Solitamente ci si chiede come stiano i mediandi nel setting ideato e organizzato appositamente per loro, in maniera tale che si sentano fin da subito a proprio agio e accolti. Un po’ come a casa.
Raramente ci si domanda come si sente il Mediatore Familiare.
Vero è che ogni coppia è a sé e che ogni individuo porta la sua storia di vita, personale e familiare. Ognuno trasuda emozioni diverse. Peraltro sentite, percepite, espresse e accolte in modo differente, a seconda della propria intelligenza emotiva, riflesso della relazione con chi lo ha generato e cresciuto.
Altrettanto vero è, però, che il Mediatore Familiare ne diventa sempre fidato custode.
I mediandi non hanno idea del regalo che loro stessi fanno al Mediatore Familiare, concedendogli lo speciale onere di entrare, sempre con delicatezza e rispetto, nella loro intimità familiare. Nel loro mondo interiore, nella loro emotività, per poi essere aiutati a stare nel loro conflitto prima ancora che agirvi.
La vita di ogni persona è percorsa innanzitutto dal motore emotivo.
Non deve, quindi, meravigliare il fatto che gli stati interiori facciano da filo conduttore di ogni seduta, congiunta o individuale che sia. Dettano strategie e segnano andamento ed esito.
Ed è, quindi, proprio dall’ascolto empatico attivo e dalla incondizionata lettura di tale colonna sonora che si deve partire in mediazione familiare se si vuole che questo percorso di ristrutturazione dei legami familiari si riveli realmente quale efficace risorsa nella trasformazione di una famiglia in crisi da una condizione ad un’altra, ante e post cessazione del legame di coppia/coniugale (non genitoriale, che permane in eterno).

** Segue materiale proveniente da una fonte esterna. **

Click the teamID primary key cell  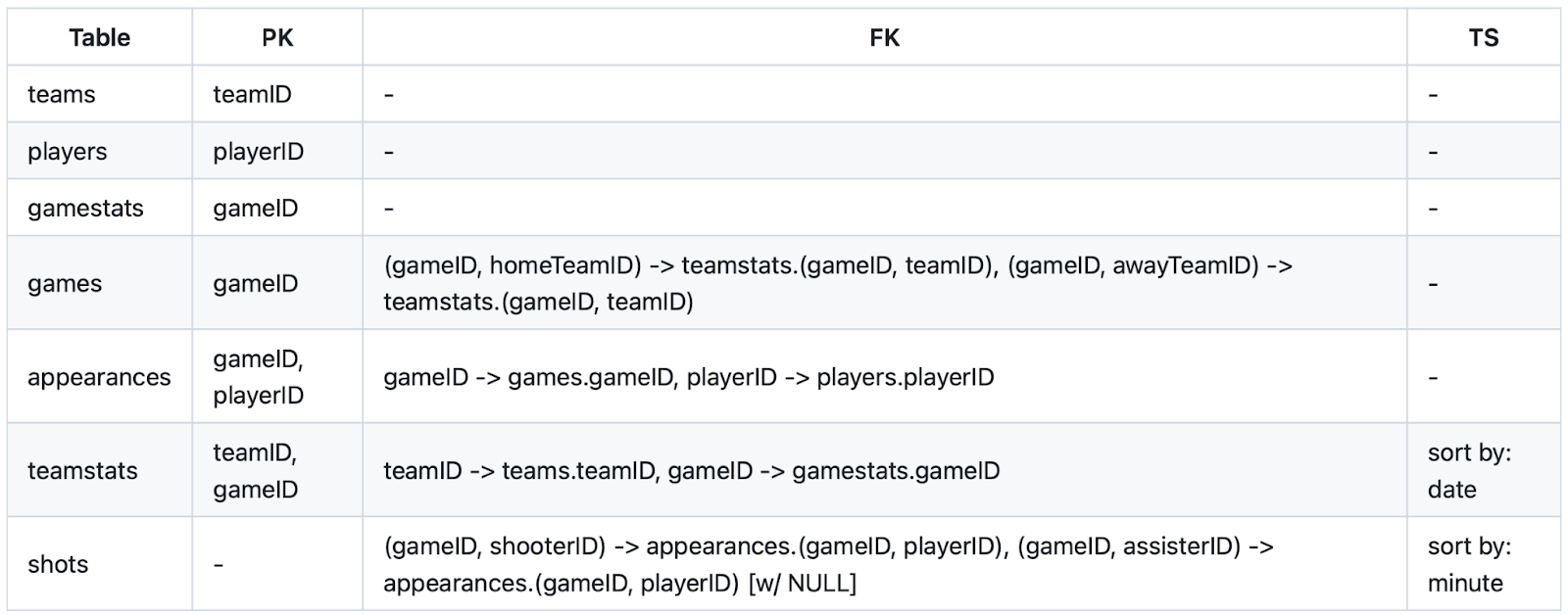[x=253, y=95]
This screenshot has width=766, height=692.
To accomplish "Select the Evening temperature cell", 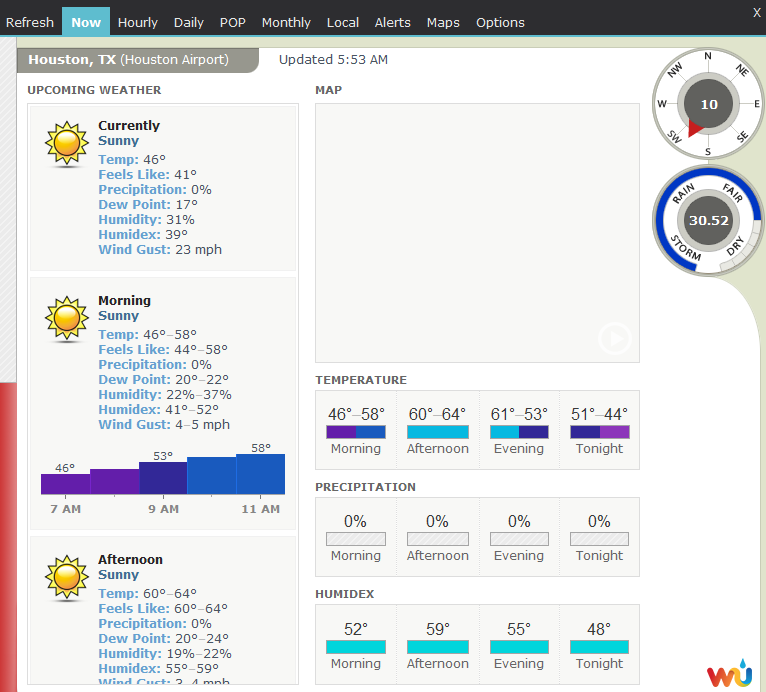I will [519, 430].
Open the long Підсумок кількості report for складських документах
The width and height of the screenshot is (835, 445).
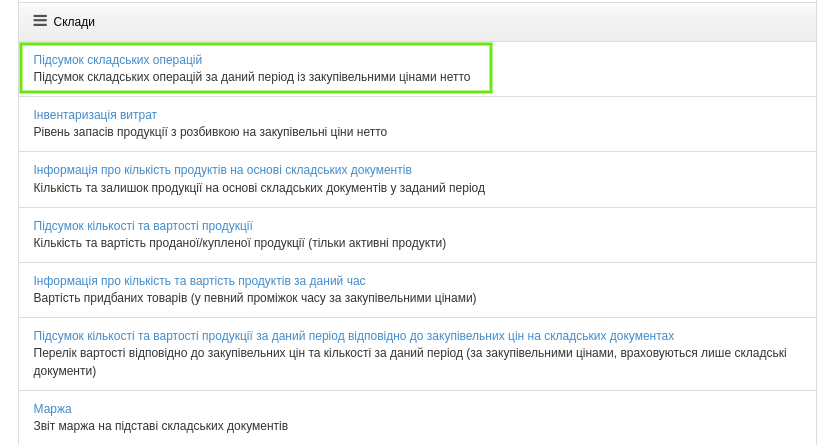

Transizione questa che, del resto, assai difficilmente avverrebbe se non emergessero quei sentimenti sottostanti (delusione, rabbia, paura, vendetta, etc.) che non permettono ai mediandi di rendersi conto e, dunque, di dire ciò di cui ciascuno ha realmente bisogno. Al di là del conflitto e delle strategie ivi adottate in un’ottica win-lose. In balìa di emozioni distruttive che impediscono di fatto di ascoltarsi a vicenda, mettendosi l’uno/a nei panni dell’altra/o, e “venirsi incontro” autenticamente.
Strumento indispensabile del Mediatore Familiare per restare emotivamente connesso con ciascun mediando e aiutarlo a diventare più consapevole delle proprie emozioni, anche di quelle a cui magari non sa neppure dare un nome, è il rispecchiamento emotivo. Tecnica che consente di restituire ad ognuno i propri sentiti, senza che si senta censurato o giudicato.
Il rispecchiamento emotivo, da un lato, consente al Mediatore Familiare di individuare e accogliere ogni emozione che risuona nella stanza onde poi aiutare il mediando in questione a diventarne cosciente e, quindi a riconoscerla, accettarla e gestirla in maniera efficace; dall’altro lato consente sia al mediando de quo di sentirsi capito e accolto nella sua emotività, nonché all’altro mediando di prendere coscienza delle emozioni altrui, sino a quel momento ignorate o non comprese, sebbene fossero il carburante della loro conflittualità in uno alle proprie, rivelandosi per tutti e tre la fonte di quell’insostituibile energia vitale che nasce dal sentire.